___ Page extract ___

Open In App

KMP Algorithm for Pattern Searching

Given a text txt[0 . . . N-1] and a pattern pat[0 . . . M-1], write a function search(char pat[], char txt[]) that prints all occurrences of pat[] in txt[]. You may assume that N > M

Examples:



Input:  txt[] = “THIS IS A TEST TEXT”, pat[] = “TEST”
Output: Pattern found at index 10

Input:  txt[] =  “AABAACAADAABAABA”
          pat[] =  “AABA”
Output: Pattern found at index 0, Pattern found at index 9, Pattern found at index 12



Arrivals of pattern in the text

We have discussed the Naive pattern-searching algorithm in the previous post. The worst case complexity of the Naive algorithm is O(m(n-m+1)). The time complexity of the KMP algorithm is O(n+m) in the worst case.

___ Given information ___

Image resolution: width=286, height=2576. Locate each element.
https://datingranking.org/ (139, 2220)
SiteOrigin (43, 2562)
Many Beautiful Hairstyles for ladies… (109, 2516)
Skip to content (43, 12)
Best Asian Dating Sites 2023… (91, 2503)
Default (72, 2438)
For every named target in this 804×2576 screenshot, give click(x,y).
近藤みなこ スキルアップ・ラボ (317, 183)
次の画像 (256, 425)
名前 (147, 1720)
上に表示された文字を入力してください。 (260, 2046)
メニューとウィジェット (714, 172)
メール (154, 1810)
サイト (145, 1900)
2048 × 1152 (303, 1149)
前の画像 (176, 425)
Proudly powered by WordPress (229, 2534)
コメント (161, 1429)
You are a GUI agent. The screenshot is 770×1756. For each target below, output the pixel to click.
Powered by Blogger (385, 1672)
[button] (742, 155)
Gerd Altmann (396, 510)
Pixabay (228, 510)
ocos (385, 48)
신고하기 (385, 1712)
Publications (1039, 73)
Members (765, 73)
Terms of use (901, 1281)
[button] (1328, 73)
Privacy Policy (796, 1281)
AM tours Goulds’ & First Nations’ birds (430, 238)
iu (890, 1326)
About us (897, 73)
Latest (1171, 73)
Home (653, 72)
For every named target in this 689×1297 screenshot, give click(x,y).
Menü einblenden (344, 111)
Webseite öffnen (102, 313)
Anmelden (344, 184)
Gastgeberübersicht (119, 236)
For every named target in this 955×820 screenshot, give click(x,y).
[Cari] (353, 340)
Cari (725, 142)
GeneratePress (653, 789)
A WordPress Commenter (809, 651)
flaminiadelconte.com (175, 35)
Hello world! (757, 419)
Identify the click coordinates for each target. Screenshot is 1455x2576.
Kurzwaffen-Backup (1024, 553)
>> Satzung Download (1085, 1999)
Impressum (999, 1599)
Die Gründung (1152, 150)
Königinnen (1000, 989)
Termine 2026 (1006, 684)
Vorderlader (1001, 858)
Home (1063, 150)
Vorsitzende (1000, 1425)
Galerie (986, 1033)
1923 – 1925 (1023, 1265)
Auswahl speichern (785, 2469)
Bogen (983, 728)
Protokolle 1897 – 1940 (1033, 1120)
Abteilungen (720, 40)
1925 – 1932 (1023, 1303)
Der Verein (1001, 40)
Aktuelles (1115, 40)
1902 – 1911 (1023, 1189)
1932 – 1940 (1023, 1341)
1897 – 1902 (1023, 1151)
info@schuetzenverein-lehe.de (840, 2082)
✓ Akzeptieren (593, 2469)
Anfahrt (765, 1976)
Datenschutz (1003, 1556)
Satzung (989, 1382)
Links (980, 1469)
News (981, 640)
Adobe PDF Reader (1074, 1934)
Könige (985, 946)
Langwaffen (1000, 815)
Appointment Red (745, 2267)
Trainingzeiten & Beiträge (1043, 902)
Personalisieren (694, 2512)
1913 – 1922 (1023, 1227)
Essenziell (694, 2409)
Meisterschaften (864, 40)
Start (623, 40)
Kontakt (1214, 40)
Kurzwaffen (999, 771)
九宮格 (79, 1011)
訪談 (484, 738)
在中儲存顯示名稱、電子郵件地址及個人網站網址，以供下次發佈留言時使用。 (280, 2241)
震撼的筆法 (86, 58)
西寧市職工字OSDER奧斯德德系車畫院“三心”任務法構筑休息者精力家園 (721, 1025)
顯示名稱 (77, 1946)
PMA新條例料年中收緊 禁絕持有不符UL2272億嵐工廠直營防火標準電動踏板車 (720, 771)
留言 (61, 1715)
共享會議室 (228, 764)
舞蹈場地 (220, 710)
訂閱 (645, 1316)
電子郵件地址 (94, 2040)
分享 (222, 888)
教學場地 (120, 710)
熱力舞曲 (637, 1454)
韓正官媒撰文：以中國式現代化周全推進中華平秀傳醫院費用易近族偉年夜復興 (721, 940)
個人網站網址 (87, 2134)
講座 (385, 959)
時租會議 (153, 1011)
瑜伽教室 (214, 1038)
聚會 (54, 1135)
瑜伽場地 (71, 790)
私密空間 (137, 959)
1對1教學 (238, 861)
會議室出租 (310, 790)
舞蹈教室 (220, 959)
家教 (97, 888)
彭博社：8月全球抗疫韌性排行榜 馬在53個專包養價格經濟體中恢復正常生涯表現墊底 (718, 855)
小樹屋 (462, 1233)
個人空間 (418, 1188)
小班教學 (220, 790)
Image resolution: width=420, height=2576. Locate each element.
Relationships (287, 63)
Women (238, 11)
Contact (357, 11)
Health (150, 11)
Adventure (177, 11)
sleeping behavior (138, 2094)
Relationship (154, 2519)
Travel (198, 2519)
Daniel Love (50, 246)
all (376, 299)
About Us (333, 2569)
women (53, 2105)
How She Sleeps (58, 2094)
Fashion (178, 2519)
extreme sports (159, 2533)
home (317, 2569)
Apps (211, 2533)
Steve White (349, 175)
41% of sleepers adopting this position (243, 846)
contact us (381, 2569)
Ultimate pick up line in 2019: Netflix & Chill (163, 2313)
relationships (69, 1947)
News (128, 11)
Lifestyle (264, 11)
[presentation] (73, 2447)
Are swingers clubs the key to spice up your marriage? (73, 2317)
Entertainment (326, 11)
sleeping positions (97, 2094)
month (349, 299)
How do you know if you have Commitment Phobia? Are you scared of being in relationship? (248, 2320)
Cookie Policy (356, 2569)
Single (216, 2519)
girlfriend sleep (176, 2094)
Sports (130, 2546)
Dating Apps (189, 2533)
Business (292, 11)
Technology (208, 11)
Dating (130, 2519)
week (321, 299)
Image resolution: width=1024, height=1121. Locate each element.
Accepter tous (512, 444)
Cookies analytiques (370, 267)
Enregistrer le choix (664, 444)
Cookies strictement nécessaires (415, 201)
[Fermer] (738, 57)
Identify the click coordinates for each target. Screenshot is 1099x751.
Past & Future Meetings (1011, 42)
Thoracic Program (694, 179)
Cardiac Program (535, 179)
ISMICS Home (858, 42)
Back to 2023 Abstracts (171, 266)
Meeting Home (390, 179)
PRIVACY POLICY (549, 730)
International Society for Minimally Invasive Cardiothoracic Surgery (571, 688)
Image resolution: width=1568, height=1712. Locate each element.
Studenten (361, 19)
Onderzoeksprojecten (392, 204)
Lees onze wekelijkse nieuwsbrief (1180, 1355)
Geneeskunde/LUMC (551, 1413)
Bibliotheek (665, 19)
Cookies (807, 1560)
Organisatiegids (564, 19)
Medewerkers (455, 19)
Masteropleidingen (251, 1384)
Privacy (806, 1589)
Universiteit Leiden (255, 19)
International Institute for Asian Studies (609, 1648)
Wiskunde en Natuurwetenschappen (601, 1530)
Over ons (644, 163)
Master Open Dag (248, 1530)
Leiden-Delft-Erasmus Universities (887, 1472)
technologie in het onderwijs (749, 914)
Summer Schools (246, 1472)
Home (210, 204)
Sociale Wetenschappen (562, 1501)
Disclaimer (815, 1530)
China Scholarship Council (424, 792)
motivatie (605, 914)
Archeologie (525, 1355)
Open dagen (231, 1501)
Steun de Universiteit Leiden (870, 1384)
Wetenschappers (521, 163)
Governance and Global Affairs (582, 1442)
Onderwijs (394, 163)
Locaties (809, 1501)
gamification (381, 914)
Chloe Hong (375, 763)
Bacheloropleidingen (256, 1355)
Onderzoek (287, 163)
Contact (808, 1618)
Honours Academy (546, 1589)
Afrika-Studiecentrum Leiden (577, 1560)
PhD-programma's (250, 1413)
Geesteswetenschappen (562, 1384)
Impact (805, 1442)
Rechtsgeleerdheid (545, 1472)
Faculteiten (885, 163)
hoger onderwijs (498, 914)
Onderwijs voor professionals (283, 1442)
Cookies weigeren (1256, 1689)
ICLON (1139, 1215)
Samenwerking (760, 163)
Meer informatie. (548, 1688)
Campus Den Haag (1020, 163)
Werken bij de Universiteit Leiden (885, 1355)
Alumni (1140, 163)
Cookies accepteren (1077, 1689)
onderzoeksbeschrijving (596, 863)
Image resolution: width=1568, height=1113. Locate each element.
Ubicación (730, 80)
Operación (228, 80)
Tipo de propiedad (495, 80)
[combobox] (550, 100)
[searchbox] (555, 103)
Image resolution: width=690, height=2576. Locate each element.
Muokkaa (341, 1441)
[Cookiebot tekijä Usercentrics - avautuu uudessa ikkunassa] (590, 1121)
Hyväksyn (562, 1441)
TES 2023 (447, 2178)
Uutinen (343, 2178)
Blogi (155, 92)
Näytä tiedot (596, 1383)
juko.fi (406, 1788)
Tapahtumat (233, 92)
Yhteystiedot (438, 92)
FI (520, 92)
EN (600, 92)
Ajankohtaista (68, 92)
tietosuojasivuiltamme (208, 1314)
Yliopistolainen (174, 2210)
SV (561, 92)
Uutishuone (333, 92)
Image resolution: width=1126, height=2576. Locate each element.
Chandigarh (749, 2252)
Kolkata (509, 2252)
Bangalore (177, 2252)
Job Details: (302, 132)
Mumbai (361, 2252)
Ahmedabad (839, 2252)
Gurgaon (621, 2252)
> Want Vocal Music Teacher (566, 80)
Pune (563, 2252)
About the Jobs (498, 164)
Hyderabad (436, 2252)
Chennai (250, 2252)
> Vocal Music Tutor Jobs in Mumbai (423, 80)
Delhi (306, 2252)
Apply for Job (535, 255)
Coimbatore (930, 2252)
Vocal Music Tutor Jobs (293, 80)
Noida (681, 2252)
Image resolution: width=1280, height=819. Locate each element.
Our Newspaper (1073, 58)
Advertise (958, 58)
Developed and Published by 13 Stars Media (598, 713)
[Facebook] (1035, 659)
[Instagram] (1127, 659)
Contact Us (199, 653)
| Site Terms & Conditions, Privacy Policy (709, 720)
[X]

___

_Work to complete_
A. In the KMP page, rewrite the paragraph beginning "We have discussed the Naive" as a short bulleted list that keeps its main facts.
B. According to the KMP page, is each statement true? Answer yes or no and quote the deciding words.
(i) The search function may assume that the text is longer than the pattern.
(ii) For the text "AABAACAADAABAABA" and the pattern "AABA", one match is at index 10.
(iii) The KMP algorithm's worst-case time complexity is O(m(n-m+1)).
These entries have no connection to the KMP page.

_Final answers_
A.
- The previous post covered the Naive pattern-searching algorithm.
- The Naive algorithm's worst-case complexity is O(m(n-m+1)).
- The KMP algorithm's worst-case time complexity is O(n+m).

B.
(i) Yes: "You may assume that N > M"
(ii) No: "Output: Pattern found at index 0, Pattern found at index 9, Pattern found at index 12"
(iii) No: "The time complexity of the KMP algorithm is O(n+m) in the worst case."